Pues resulta que Sabrina no solo fue un intento...
Aquello supuso, en efecto, el segundo golpe del día... Paula se paralizó. Su compañera se rio y se marchó. Le costó un par de minutos serenarse. Caminó sin rumbo por el vestuario, controlando su agitada respiración, hasta que recibió un mensaje de su marido, en el que le deseaba suerte en su primer día y le preguntaba si comían juntos. Por supuesto, ella aprovechó la ocasión para nombrarle a Sabrina y el muy cobarde no respondió. Esperó otros dos minutos y, al percatarse de que no iba a recibir ningún mensaje, guardó el móvil en el bolsillo del pantalón y salió de la estancia, cerrando de un portazo.
El resto de la mañana fue una odisea. Emma le había ordenado que se pegara a Sabrina como si se tratase de su sombra, que aprendiera de su compañera y que no hiciera nada hasta que la propia Emma se cerciorase de que podía intervenir. Fue un completo aburrimiento, en especial porque Sabrina era torpe en ejecutar las acciones, apenas sabía cómo cambiar el suero de los pacientes. Paula se mordió la lengua más de una vez y apretó los puños otras tantas.
Bruno la rescató a la hora del almuerzo, asomándose a la habitación donde estaban las dos enfermeras.
—¿Me acompaña, enfermera Alfonso? —le preguntó su cuñado, con una sonrisa pícara—. La necesito urgentemente.
—Claro, doctor Alfonso —contestó Paula, con fingida seriedad.
—Emma ha dicho que no puede separarse de mí —se quejó Sabrina.
—Bueno, Sabrina, pues le dices a Emma—le indicó Bruno, tirando del brazo de Paula—, que el jefe de Neurocirugía necesitaba urgentemente a la enfermera Alfonso. Seguro que lo entenderá.
Salieron al pasillo.
—Tengo que hacer unas pruebas a un paciente y pensé que te gustaría venir —le dijo él, rumbo a los ascensores—. ¿Qué tal con Sabrina?
—¿Te refieres a una de las ex de mi marido? —señaló ella, sonriendo sin humor.

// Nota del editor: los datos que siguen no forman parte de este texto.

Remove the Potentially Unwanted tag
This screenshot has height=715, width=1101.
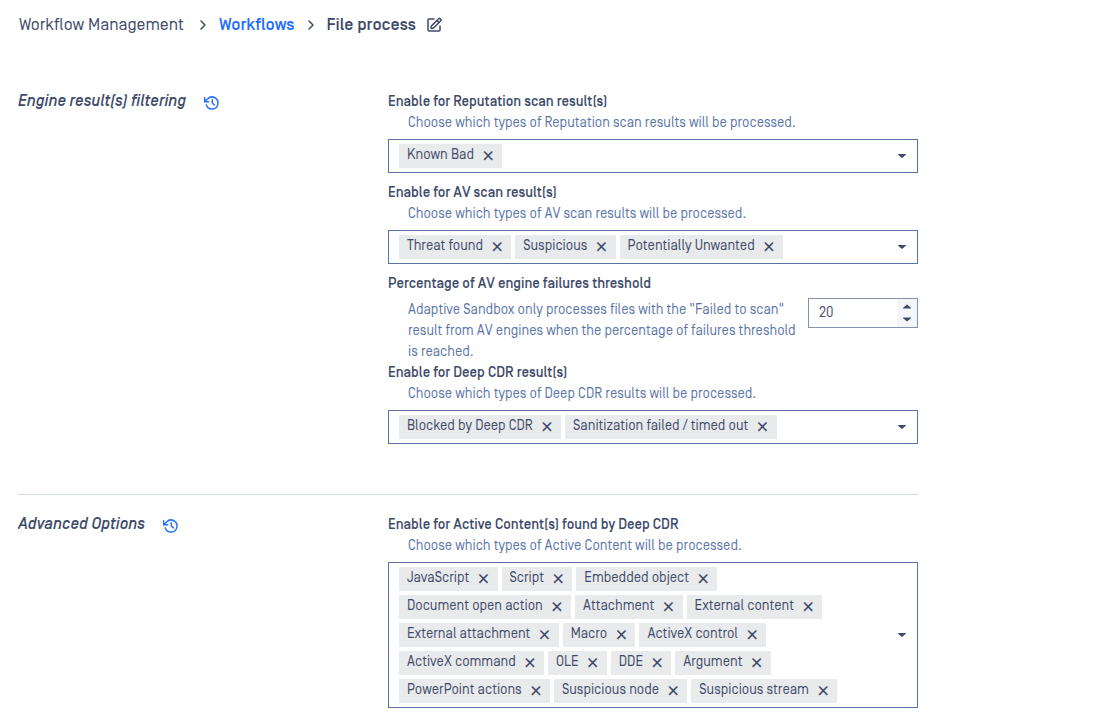pos(769,247)
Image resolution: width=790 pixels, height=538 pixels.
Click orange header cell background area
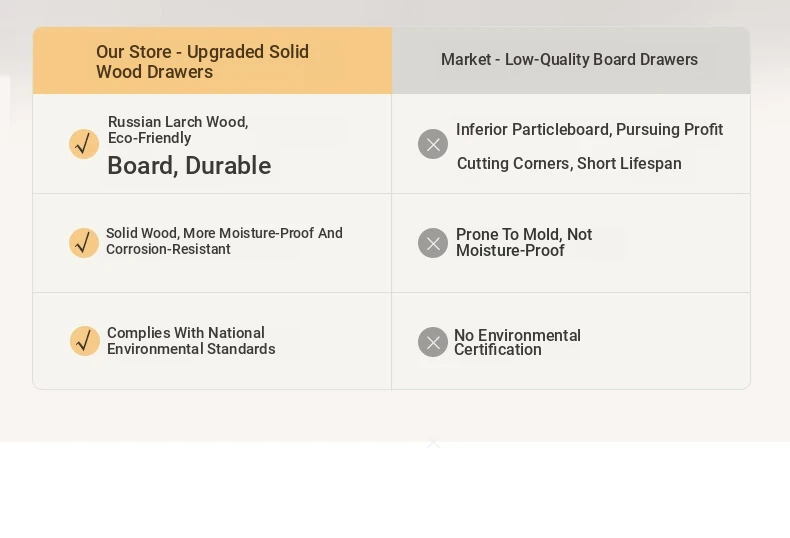click(x=212, y=60)
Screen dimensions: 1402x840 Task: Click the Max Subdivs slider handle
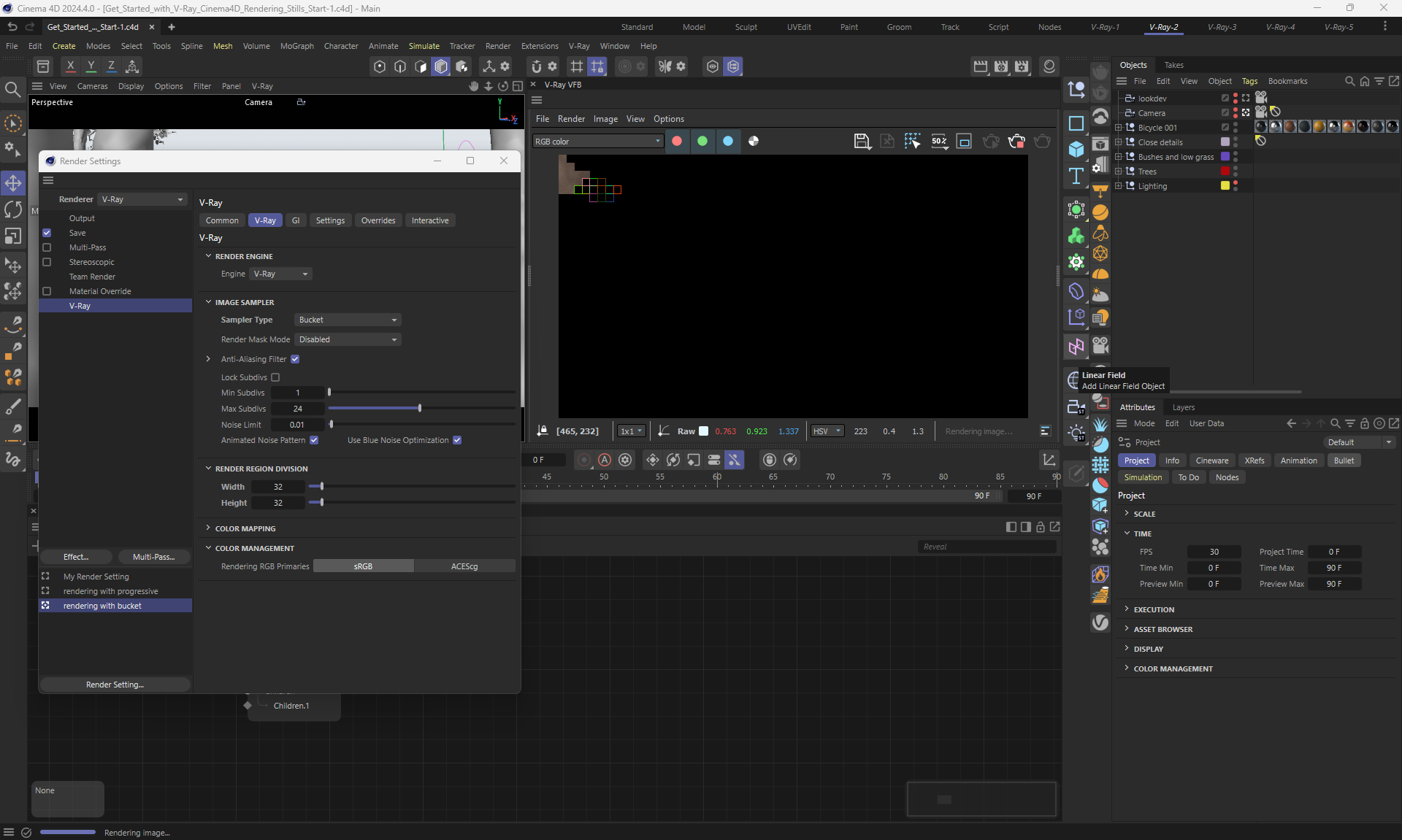420,409
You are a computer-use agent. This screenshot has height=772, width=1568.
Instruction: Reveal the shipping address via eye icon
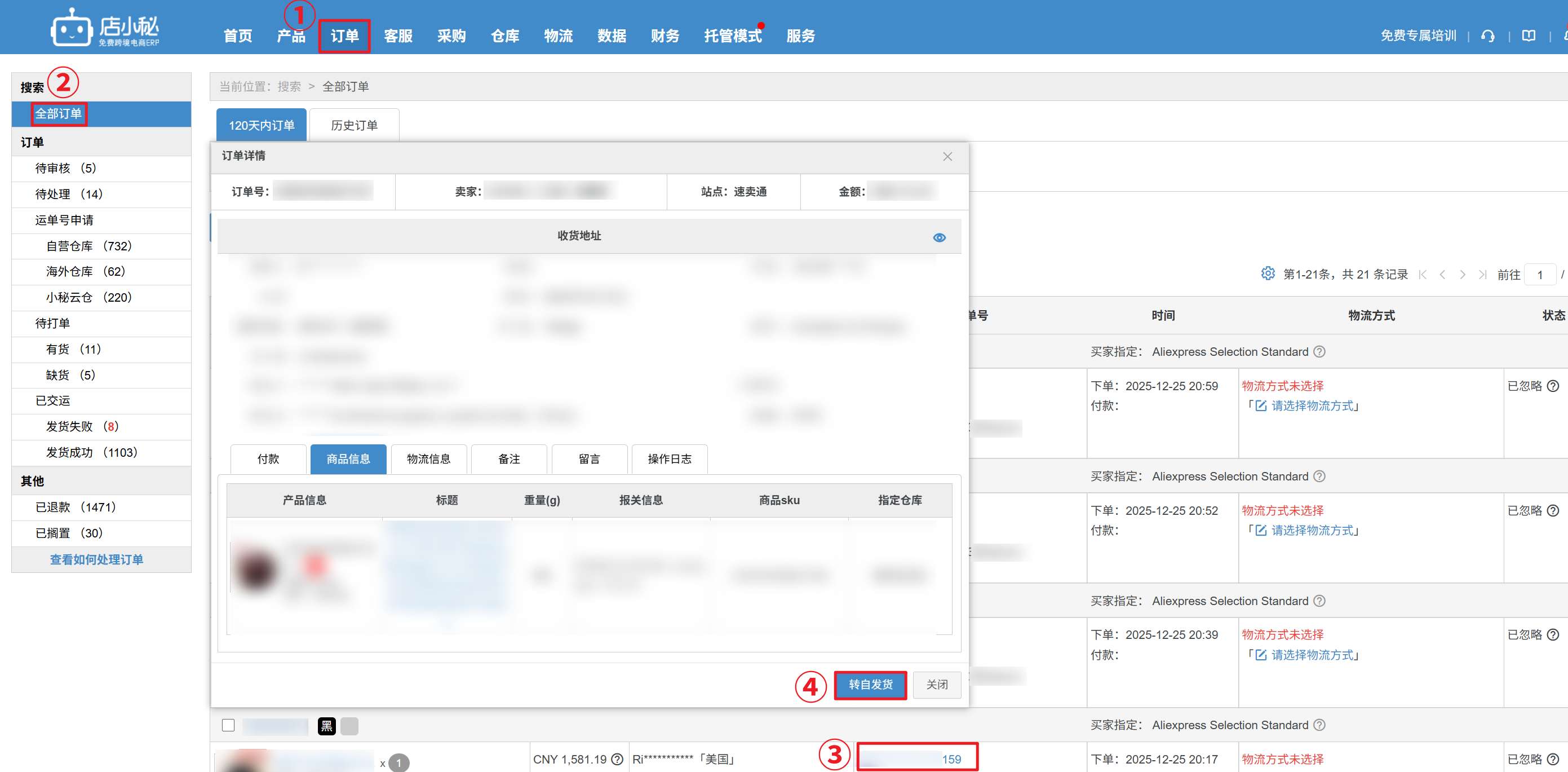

—Por eso te lo preguntaba... —le devolvió el gesto y entraron en uno de los elevadores—. Espero que no haya sido Sabrina tan mala como para decírtelo a la cara.
Paula enarcó una ceja como respuesta. Bruno gimió lastimero.
—Lo siento, Paula —presionó una tecla que conducía a una de las plantas bajas.
—No pasa nada —su interior sufrió una sacudida desagradable—. No es tu culpa que me haya casado con un hombre que se ha tirado a medio hospital — agachó la cabeza, dolida por el significado de sus propias palabras—. Y no son celos.
—Lo sé —le acarició la mejilla con cariño. El ascensor se detuvo—. Venga, que voy a enseñarte algo que espero que te guste —le guiñó un ojo—. Y, después, comemos.
Ella se limpió una lágrima con discreción y siguió a su cuñado por un corredor hacia una sala donde iban a realizar una tomografía computarizada — más comúnmente llamada TC— a un paciente que había llegado al hospital con fuertes jaquecas, dos horas antes. Bruno intuía que se debía a un tumor cerebral.
—La tomografía computarizada ayuda a hacer el diagnóstico correcto, diferenciando el área cerebral afectada por el trastorno neurológico —le explicó Bruno—. Hola, Joe.